Marché accepté. Dans les premiers jours d’octobre 1943, André Laurendeau et Jean Drapeau m’arrivent :

— Vous n’accepteriez pas de remercier Bourassa, après sa première conférence ?…

Je me récrie… Je songe à cette hargne dont le cher homme n’a cessé de me poursuivre depuis au moins quinze ans. Je me rappelle là-dessus, les propos que me rapportait, de temps à autre, mon ami Edmond Hurtubise. Je dis à mes jeunes amis :

— Perdez-vous la tête ? Avez-vous envie de provoquer un éclat et de voir votre conférencier vous échapper par la première porte ?…

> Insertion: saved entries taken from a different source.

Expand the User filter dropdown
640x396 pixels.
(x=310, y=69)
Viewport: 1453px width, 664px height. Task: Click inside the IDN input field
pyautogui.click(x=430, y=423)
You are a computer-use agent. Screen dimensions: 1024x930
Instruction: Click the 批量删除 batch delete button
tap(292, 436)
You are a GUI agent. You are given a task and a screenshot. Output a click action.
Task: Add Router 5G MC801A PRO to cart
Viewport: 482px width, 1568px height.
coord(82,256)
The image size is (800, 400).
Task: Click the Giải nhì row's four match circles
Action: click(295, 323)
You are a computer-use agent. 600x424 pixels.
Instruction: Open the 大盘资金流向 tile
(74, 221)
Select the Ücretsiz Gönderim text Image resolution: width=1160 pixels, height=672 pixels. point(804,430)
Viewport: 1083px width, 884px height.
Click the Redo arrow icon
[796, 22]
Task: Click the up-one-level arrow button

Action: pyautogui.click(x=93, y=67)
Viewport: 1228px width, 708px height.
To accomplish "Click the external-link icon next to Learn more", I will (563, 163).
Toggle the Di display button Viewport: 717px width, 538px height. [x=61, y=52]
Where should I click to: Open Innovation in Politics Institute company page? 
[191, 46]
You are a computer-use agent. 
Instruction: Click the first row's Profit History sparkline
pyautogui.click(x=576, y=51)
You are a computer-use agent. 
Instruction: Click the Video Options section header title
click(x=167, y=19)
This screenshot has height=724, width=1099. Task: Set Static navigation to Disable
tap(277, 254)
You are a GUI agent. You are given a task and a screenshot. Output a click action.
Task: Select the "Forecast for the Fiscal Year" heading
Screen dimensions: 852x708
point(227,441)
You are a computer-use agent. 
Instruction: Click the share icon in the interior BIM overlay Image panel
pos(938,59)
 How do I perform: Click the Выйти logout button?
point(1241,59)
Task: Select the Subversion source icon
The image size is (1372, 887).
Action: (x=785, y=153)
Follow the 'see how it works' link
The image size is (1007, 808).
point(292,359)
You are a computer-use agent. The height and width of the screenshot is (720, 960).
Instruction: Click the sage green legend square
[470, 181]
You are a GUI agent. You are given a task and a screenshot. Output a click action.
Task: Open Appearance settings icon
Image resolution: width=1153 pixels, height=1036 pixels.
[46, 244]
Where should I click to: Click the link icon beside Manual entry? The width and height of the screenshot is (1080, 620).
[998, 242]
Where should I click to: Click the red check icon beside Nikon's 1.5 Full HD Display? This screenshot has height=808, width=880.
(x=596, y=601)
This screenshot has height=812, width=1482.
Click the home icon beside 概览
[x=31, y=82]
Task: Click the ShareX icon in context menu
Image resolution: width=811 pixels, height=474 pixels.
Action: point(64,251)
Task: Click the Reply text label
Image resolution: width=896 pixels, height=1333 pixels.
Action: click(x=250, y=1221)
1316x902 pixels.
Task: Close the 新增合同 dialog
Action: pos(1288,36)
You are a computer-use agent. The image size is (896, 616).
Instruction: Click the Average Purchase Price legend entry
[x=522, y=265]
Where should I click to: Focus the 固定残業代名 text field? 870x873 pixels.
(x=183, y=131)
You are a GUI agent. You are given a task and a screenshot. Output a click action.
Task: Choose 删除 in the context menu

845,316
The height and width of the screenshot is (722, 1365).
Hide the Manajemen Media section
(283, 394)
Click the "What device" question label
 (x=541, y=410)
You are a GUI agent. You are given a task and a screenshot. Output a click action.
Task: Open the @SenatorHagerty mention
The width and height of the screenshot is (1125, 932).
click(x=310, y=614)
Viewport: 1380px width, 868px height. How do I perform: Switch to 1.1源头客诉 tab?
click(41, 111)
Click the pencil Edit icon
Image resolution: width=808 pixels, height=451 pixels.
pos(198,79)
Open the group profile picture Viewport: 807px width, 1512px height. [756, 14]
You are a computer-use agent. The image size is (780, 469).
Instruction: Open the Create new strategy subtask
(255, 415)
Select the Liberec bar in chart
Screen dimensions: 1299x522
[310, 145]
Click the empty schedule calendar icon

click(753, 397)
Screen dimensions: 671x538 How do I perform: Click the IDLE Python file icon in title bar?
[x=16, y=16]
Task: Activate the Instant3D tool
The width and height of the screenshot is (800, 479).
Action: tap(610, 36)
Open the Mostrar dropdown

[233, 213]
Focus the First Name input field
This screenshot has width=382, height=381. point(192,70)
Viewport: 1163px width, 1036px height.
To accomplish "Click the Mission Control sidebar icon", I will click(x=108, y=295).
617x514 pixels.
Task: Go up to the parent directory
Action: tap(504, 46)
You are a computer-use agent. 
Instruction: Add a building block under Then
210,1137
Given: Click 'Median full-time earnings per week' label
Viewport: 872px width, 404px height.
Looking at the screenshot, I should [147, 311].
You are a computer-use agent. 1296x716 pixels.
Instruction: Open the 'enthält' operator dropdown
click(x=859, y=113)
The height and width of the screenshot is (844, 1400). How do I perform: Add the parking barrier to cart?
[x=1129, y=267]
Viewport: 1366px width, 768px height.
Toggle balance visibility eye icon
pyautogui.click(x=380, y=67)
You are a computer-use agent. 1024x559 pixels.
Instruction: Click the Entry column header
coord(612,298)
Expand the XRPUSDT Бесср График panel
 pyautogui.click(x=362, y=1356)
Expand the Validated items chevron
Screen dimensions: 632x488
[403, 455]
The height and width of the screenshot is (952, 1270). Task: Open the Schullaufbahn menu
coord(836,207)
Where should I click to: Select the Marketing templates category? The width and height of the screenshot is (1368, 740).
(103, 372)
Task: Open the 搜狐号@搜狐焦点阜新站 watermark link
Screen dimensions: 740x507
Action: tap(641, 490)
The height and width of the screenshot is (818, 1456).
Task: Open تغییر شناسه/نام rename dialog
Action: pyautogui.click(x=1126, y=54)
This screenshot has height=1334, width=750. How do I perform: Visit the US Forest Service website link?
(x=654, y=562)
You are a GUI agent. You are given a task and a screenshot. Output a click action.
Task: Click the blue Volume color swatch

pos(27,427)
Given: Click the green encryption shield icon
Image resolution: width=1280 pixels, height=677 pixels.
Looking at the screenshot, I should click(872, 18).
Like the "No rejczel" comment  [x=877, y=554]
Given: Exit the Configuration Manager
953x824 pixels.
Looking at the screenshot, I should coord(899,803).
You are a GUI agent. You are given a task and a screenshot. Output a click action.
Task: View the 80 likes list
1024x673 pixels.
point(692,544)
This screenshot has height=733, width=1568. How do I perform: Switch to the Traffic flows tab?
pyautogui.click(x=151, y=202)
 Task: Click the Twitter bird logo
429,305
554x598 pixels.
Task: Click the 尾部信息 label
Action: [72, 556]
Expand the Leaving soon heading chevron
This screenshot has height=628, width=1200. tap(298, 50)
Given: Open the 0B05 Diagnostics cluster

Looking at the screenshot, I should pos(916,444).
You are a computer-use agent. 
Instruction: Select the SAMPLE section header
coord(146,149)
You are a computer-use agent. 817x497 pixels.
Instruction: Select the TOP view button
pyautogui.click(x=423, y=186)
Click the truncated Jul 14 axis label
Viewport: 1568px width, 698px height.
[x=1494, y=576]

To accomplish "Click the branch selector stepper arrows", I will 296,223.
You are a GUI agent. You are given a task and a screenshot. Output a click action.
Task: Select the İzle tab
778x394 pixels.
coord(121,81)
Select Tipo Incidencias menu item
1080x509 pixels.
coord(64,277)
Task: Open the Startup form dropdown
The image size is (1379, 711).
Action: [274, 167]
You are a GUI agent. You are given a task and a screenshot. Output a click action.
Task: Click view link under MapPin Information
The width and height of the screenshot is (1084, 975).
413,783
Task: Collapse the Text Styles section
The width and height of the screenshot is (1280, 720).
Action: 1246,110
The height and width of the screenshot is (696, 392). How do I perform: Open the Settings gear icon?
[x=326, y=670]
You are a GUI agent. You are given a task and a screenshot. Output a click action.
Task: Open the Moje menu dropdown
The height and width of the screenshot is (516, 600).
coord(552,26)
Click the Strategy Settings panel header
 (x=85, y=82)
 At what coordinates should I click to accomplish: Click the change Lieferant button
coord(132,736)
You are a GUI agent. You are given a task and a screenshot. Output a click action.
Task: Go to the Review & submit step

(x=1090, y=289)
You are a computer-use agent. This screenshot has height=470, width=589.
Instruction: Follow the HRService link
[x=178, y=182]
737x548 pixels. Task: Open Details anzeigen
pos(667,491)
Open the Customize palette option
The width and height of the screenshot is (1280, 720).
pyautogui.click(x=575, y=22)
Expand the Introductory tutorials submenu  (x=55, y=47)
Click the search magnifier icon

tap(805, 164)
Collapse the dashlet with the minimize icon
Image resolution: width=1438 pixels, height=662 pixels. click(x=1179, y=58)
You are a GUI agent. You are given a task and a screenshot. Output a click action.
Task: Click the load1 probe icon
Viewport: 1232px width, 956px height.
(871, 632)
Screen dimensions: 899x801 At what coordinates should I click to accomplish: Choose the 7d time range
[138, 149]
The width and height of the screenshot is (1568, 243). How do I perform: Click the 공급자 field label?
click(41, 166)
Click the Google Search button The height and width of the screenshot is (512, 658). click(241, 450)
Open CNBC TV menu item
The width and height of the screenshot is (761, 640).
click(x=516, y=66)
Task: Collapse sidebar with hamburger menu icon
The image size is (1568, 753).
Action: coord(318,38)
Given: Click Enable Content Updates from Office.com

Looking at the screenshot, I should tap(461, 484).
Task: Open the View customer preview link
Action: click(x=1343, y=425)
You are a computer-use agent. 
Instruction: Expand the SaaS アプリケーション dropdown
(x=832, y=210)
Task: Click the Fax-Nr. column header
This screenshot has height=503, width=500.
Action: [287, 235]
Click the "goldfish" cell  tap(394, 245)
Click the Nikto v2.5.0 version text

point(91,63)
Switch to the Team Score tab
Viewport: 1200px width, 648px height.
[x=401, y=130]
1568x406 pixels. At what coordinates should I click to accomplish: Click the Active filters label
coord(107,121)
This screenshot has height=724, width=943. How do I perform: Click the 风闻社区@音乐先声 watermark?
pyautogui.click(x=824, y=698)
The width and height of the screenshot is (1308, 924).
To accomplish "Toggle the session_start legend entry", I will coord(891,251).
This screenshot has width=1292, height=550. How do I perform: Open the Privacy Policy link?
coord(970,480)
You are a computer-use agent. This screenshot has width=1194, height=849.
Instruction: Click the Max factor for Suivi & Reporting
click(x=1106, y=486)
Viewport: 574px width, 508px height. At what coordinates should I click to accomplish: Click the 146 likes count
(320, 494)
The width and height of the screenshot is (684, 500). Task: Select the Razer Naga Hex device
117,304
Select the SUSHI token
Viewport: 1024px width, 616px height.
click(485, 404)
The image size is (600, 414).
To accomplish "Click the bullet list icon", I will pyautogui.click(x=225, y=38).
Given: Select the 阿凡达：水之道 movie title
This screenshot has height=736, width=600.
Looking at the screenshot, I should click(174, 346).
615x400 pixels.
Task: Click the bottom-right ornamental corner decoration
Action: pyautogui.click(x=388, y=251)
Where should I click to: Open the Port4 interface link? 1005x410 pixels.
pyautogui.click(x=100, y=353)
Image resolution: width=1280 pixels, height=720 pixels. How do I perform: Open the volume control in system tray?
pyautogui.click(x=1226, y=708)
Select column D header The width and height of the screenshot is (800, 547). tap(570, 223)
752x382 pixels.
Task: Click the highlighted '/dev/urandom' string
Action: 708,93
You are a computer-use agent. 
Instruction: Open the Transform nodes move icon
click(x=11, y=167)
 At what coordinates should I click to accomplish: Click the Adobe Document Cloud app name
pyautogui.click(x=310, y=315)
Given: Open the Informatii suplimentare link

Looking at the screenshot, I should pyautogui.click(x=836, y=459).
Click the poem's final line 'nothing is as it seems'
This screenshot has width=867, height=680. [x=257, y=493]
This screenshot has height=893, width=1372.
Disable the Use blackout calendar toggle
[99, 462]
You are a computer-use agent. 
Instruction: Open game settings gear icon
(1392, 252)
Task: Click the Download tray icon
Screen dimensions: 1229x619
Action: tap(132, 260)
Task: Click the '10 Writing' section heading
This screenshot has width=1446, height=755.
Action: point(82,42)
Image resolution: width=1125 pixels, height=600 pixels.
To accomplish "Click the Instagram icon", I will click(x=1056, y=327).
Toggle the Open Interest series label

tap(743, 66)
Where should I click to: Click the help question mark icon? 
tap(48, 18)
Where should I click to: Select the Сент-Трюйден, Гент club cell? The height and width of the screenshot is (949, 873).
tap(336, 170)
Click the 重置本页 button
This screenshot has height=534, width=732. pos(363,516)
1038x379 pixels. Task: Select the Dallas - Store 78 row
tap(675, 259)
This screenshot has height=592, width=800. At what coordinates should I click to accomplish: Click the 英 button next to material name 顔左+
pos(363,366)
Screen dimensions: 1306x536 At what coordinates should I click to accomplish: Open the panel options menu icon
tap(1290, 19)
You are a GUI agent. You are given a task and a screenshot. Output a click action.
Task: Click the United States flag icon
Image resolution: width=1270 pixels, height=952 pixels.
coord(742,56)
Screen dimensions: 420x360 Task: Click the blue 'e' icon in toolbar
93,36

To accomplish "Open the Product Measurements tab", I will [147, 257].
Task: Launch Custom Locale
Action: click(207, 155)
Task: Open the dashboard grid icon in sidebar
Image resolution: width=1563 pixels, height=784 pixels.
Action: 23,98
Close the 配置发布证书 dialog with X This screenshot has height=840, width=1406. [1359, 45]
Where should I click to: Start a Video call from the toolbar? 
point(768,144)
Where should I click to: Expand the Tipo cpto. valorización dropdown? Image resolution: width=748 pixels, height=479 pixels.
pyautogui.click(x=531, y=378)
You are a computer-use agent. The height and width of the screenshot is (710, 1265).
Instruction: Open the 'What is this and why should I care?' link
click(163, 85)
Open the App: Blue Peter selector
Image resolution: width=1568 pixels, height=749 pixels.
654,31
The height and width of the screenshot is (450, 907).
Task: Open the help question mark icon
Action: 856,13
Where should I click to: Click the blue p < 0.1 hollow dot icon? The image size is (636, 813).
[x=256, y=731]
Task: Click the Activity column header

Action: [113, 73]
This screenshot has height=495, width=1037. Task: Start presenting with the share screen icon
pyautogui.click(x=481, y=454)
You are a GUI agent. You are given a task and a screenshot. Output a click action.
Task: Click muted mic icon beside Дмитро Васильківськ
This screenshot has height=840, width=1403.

— Non. Nous lui avons soumis la chose : si vous le voulez bien, M. Bourassa, M. Antonio Perrault vous présentera à l’auditoire ; M. l’abbé Groulx vous remerciera.

Réponse :

— J’en serai enchanté !

Je ne sais plus que penser. L’envoûtement funeste aurait donc pris fin et tout de bon. Le soir de cette conférence, je me rends un peu tardivement au salon de l’École du Plateau où Bourassa attend au milieu de nombreux amis. En m’apercevant, je le vois encore qui s’avance, avec son sourire le plus bienveillant, la main tendue, les yeux luisants comme des tisons, encore plus noirs dans l’encadrement d’une chevelure complètement blanchie. L’homme qui me serre la main est bien le Bourassa du presbytère de l’abbé Perrier. Nul nuage, aurait-on pu croire, ne s’était jamais glissé entre lui et ses amis de ce temps-là.